Nachts auf einer Sandbank in Singapur. Mit Blick auf das neu aufgeschüttete leuchtende Festland, fragen sich Wang und Mindy, wo sie überhaupt sind. Denn schlafwandelnd sitzen sie und all die Neubauten schließlich auf importiertem Sand aus Malaysia oder Vietnam.

Mit seinem zweiten Film konstruiert der singapurische Regisseur Leo Siew Hua eine Geschichte von zwei Schlaflosen und vermengt Film Noir, Sozialrealismus und andere Genre zu einem mysteriösen Fiebertraum.

Mit blass-grauen Aufnahmen führt uns Hua auf einen der unzähligen Bauhöfe zur Landgewinnung. Dort bricht sich der schweigsame, unterjochte chinesische Wanderarbeiter Wang den Arm.

Statt ihn daheim zu lassen, nutzt ihn der rücksichtslose Baustellenleiter als Fahrer für seine Bauarbeiter aus. Dadurch trifft er den aufgeschlossenen indischen Arbeiter Ajit, der ihm das Leben näher bringen möchte. Aufklären möchte den Fall der müde wirkende Ermittler Lok. Die Ermittlungen des ebenso Introvertierten führen ihn die prekäre Arbeiterunterkunft von Wang. Halb verloren, halb ermittelt wandert er auf denselben Wegen umher, wie der vermisste und genauso schlaflose Wang.

Diesen zeiht es in ein nahegelegenes Cybercafe. Emotionslos versucht er sich mit Ego-Shootern abzulenken, während er seine Seele per Chat bei einem User entleert. Gleichzeitig zieht ihn dort sein seltsamen Verhältnis mit der abgestumpften Punkerin Mindy hin. Einer Mangafigur gleichend, verdreht sie als junge dominante Fantasiefigur Männern den Kopf. Sie hat kein Problem damit, die männliche Klientel zurechtzuweisen und scheut sich nicht davor, ihnen Befriedigung abseits der PCs anzubieten.

Der Film, der den Zuschauer erst durch seinen langsamen Rhythmus Zeit gibt, seine abwechselnd monotonen und neondurchfluteten Bildern zu bestaunen, verliert im Laufe jedoch seinen Halt. Spätestens nach einer Szene, die der eines asiatischen Horrorfilmes gleicht, entläuft dem Film nicht nur seinen Realitätsanspruch, sondern auch seine Aussagekraft.

Wie in Treibsand wird seine sozialrealistische Botschaft verschluckt, während er mehr und mehr einem Fiebertraum gleicht. Auch wenn diese uns Aufschluss geben können über das Innere eines Charakters, verliert Huas Werk diesen Beigeschmack nicht mehr. Realität und Fiktion verschwimmen genauso, wie die sowieso schon ähnlichen Charaktere von Lok und Wang. Als Zuschauer ist man ratlos. Ratlos über was wann wo wie warum weshalb.

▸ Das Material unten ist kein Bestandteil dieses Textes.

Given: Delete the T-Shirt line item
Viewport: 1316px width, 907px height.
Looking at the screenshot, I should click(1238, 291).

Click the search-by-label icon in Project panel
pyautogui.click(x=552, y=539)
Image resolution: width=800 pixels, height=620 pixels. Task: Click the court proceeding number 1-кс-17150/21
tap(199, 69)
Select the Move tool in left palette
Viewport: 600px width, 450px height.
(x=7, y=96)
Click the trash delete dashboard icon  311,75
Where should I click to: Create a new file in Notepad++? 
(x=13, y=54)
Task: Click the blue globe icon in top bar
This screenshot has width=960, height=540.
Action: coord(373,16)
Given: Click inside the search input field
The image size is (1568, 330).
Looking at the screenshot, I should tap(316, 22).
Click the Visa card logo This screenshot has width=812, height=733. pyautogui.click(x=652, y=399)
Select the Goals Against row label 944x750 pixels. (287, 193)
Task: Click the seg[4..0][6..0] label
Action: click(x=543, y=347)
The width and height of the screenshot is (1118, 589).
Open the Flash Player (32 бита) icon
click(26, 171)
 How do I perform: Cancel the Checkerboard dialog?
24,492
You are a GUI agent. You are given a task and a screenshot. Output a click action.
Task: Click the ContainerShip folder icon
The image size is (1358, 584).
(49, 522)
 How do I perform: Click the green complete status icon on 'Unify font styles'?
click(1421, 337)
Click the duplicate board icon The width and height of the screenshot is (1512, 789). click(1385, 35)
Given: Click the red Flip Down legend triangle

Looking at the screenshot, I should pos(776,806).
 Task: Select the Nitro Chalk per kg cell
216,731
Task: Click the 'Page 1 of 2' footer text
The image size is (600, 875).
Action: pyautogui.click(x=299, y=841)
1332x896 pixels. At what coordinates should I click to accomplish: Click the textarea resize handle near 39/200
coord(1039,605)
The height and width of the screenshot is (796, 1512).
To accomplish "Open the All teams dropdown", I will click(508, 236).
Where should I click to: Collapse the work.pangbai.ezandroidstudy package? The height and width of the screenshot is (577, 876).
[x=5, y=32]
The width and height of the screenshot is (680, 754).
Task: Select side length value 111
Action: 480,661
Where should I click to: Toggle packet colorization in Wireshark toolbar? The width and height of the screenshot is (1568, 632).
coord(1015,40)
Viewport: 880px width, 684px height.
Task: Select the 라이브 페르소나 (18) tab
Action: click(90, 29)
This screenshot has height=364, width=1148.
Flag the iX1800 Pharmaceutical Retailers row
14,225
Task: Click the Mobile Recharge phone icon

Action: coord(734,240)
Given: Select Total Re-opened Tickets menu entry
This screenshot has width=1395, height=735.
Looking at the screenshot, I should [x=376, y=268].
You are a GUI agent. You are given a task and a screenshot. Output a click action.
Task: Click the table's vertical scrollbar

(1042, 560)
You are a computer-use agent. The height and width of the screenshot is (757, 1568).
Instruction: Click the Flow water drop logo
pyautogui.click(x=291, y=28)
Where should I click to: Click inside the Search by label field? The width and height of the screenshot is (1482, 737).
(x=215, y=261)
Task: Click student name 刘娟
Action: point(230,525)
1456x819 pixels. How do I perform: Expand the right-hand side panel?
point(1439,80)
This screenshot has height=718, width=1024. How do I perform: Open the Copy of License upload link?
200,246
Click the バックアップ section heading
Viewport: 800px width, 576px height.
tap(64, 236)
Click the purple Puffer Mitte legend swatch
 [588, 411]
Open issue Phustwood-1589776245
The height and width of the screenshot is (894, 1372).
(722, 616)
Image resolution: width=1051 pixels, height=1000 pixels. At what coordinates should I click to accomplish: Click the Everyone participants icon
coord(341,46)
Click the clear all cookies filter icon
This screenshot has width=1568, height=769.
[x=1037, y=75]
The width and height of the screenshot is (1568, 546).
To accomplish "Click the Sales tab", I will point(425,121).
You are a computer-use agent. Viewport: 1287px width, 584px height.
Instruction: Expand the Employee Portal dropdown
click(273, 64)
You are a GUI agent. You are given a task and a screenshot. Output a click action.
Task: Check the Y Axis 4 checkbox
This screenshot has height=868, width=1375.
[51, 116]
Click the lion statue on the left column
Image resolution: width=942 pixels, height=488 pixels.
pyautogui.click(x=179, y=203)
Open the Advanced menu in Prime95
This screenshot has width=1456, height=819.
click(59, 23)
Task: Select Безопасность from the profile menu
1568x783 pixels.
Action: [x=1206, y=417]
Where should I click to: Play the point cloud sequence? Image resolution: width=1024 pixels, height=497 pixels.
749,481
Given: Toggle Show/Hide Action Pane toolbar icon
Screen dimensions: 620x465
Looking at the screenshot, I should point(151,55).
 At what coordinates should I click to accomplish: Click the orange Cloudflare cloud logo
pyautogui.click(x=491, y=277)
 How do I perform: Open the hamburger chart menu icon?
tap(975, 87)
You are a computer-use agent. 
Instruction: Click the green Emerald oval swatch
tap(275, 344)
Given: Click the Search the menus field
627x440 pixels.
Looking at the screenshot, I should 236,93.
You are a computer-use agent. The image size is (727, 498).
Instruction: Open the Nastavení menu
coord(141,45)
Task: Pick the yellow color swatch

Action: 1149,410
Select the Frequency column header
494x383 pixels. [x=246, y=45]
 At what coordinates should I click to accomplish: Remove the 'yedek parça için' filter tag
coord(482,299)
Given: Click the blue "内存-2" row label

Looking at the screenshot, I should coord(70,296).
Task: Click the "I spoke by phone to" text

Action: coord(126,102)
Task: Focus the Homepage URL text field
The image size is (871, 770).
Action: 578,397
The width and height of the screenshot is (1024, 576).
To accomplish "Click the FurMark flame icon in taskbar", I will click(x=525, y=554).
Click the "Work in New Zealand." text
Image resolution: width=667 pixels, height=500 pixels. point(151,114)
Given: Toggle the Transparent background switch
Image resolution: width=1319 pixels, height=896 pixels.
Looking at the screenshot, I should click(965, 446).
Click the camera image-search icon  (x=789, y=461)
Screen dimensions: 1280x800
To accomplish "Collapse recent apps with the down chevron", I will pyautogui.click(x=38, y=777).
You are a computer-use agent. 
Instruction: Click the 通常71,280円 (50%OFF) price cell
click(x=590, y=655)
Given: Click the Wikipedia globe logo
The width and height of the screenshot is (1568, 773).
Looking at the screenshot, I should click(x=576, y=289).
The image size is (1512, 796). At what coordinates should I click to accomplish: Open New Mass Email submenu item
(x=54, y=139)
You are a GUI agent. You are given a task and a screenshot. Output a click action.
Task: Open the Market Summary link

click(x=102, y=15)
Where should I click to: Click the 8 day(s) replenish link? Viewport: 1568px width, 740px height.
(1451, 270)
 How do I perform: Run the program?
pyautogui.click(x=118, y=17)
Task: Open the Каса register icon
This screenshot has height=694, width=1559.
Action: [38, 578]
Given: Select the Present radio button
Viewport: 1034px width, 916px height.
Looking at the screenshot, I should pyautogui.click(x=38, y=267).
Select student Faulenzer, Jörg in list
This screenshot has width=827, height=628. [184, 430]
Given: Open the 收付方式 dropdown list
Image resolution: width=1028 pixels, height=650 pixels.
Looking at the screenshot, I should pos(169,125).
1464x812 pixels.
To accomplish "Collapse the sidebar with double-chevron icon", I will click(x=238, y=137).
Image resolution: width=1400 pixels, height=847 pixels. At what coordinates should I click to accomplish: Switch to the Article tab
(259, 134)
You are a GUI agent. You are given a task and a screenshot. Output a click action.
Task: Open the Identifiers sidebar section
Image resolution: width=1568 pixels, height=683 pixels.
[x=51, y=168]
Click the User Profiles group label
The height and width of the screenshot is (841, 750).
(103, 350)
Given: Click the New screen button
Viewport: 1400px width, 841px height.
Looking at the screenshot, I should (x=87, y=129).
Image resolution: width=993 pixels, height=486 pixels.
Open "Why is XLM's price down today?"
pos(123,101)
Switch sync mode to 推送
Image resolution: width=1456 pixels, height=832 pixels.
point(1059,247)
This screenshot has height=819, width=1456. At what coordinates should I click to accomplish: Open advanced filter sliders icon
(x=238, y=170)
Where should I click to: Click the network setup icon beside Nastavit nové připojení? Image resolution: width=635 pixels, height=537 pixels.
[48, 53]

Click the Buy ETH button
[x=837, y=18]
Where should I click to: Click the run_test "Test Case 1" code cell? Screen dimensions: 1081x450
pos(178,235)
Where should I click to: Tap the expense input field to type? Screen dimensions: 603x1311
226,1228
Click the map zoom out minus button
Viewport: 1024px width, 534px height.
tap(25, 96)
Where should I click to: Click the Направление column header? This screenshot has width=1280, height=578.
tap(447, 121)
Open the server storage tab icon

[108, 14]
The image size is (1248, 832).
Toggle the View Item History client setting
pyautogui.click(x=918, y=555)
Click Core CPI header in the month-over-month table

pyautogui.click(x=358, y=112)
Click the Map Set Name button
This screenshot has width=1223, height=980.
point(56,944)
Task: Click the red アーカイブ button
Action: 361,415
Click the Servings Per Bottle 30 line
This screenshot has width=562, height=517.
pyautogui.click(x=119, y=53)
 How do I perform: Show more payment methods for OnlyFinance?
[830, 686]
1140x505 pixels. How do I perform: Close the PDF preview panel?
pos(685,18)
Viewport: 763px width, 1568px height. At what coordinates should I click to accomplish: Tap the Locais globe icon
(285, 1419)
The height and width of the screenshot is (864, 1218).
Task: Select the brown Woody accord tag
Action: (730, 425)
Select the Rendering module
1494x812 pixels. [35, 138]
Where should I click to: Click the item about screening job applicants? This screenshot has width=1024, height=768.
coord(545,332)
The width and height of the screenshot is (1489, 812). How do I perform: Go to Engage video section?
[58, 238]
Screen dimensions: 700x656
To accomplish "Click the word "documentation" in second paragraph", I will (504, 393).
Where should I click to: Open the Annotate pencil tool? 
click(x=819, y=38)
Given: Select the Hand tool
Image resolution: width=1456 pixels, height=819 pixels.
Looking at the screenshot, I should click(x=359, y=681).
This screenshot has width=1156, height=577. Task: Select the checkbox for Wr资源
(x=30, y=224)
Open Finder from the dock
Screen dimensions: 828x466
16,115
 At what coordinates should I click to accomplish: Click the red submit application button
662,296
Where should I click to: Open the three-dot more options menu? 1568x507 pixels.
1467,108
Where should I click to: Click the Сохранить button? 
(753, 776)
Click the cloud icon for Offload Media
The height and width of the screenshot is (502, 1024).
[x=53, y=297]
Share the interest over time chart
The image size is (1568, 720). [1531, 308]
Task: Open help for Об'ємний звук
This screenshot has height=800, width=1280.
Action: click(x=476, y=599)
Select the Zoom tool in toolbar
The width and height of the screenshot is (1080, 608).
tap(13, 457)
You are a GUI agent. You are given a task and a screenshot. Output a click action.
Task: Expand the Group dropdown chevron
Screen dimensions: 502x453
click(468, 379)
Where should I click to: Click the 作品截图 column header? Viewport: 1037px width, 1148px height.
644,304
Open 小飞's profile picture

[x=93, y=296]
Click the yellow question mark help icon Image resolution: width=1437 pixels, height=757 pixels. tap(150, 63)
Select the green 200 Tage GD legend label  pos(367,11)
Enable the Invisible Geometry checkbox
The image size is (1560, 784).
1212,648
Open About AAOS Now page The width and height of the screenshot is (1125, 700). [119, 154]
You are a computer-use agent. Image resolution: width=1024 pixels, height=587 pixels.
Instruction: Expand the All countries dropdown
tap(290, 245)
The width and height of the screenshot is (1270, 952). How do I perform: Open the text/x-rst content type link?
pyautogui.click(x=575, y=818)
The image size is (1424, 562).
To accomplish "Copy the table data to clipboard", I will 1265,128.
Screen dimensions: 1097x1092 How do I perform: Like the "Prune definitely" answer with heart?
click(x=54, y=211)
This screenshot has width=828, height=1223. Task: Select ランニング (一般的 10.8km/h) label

Auch wenn Leo Siew Huas Vorhaben, all diese Genres zu kombinieren, Respekt verdient hat, bleibt es ein Versuch. Denn obwohl der Film uns durch seine bestechenden Farben und Bilder in seinen Bann zieht, verliert er die Kraft seiner Botschaft und uns durch seine Überambition. Letztlich könnte man wohl zynisch sagen, dass der Film ist, wie das Image von Singapur selbst: eine ästhetisch beeindruckende Konstruktion, die alles will, aber dadurch weniger ist.